Transcripting

Hit and Miss #273

27 November 2022

Hello!

I spent much of the weekend working on a civic tech project, so I haven’t got much juice left to write in-depth here.

The project is a web version of testimony presented at the Public Order Emergency Commission (POEC), variously known as the “Emergencies Act Inquiry”, “Convoy Inquiry”—you know the one. I’ve written in past weeks about the interesting documents the POEC is surfacing, but didn’t realize until late this week that there are verbatim transcripts posted as PDFs after each day of testimony. (See, for example, the transcript from the last day of testimony, with the prime minister as witness.)

They’re great! They’re thorough, well-structured, and machine-readable. (The first and second attribute is great for anyone; the second and third attributes made this project possible.) Court reporters (stenographers, in other parlance) are really good at what they do. Transcripts are very helpful: not everyone can or wants to listen or watch a long video of a hearing; you can’t easily search a video; and so on.

As good as these are, though, I realized in using them a few ways they could be easier to use:

line numbers are included as text, so sentences and paragraphs are frequently interrupted by a number (making listening to the transcript or copy / pasting out of it a bit awkward)
speaker information is integrated directly into the text, but title and affiliation is sometimes hard to find (sending you either to the witness list, the frontmatter, or the testimony itself)
PDFs, while great for reproducibility and assurance, aren’t the best for consuming from a data or searching perspective

So, I wrote some code that converts the PDF transcripts into well-structured data (massive spreadsheets, essentially), doing some standardization of names and such in the process.

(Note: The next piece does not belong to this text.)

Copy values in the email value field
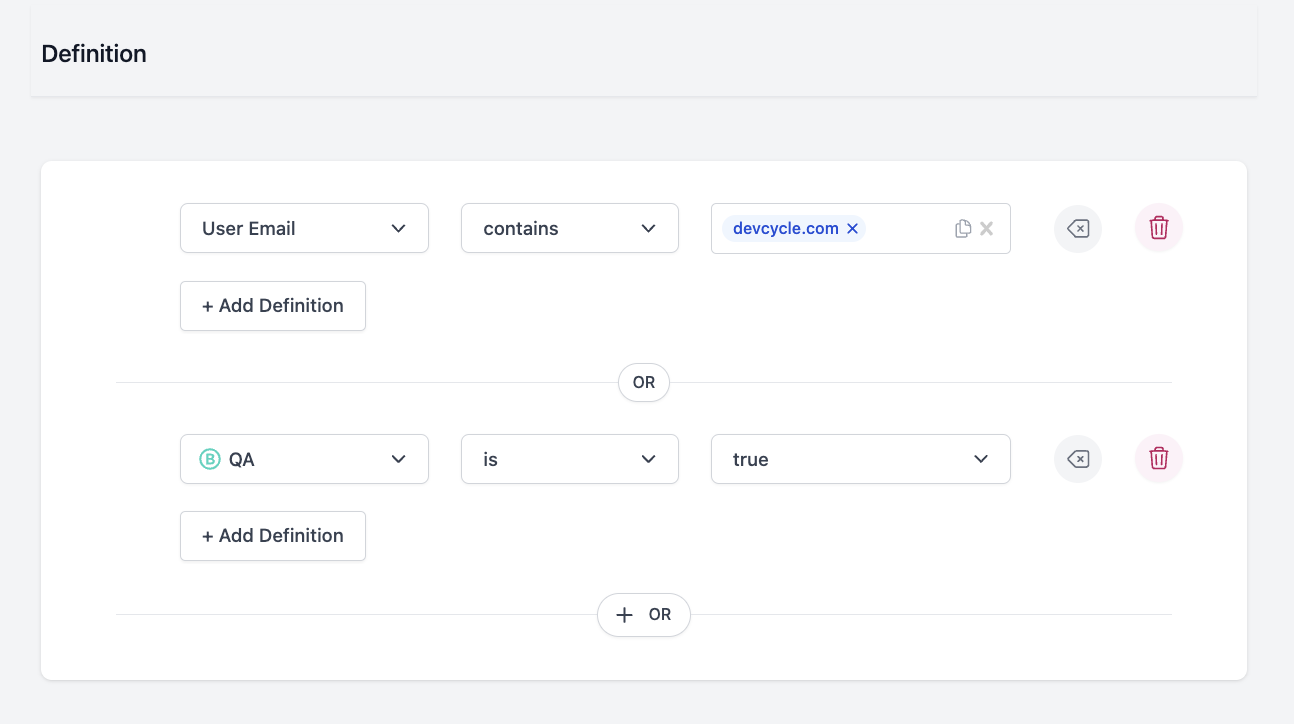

Then, I wrote some more code that displays that transcript data as the website linked above. It was great fun!

You’re getting a bit of a preview, so, if you can, hold off on sharing this around too widely for now—I want to write to the POEC folks to confirm they’re good with my doing this, or to see if there are any extra disclaimers or caveats they’d like included.

Civic tech isn’t about outrunning public institutions. At its best, it’s about working together with them to meld their unique offering with even better public good. I… definitely did run ahead a bit here, but I think reasonably so, in the circumstances.

I also hope this can be a bit of a model of how documents like transcripts can be seen as structured data and be displayed in a more compelling, accessible (in all senses of the term) manner. There’s still some bugs to fix, minor features in the backlog, and major potential for extra analysis. Happy to hear any and all feedback, ideas, questions, and so on!

Before I head off and rest my eyes for the evening (T’s come home from work and Arthur’s clambered into my lap, both signs it’s time to sign off), one cool link: an interview on the legacy of Corita Kent, at The Great Discontent. Austin Kleon has often posted about Kent—I’m always glad when I take the chance to learn more about her.

All the best for the week ahead!

Lucas